> _GIVEN DATA_
----
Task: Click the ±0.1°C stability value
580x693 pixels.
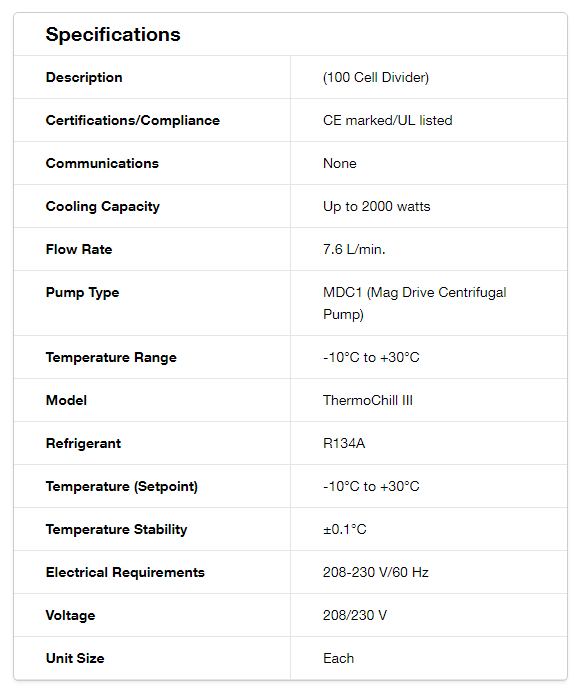Action: click(x=345, y=529)
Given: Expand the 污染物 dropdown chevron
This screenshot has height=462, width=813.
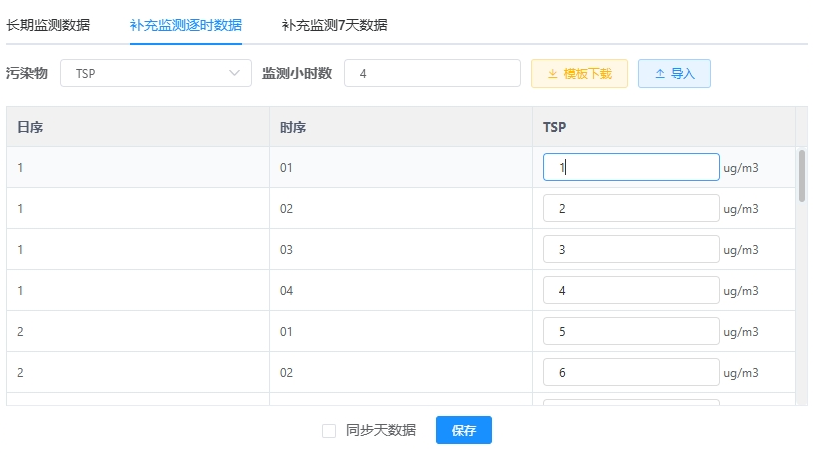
----
All of the entries above should be retyped exactly, with the pictures left out.

> _RESULT BELOW_
Task: Click the ±0.1°C stability value
580x693 pixels.
Action: click(x=345, y=529)
Given: Expand the 污染物 dropdown chevron
This screenshot has height=462, width=813.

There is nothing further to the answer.